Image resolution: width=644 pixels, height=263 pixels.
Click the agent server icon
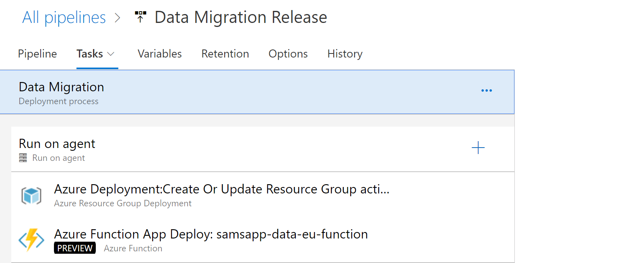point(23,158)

* * *

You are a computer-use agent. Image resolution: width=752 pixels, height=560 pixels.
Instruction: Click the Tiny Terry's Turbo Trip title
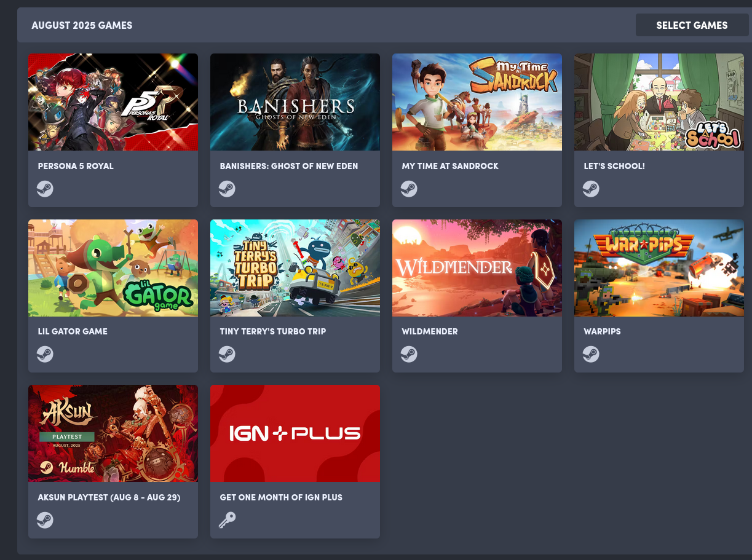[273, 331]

- TASK REQUIREMENTS
If a line of the data contains "pixels", it counts; report the number of such lines and nothing else.

- WRITTEN SOLUTION
2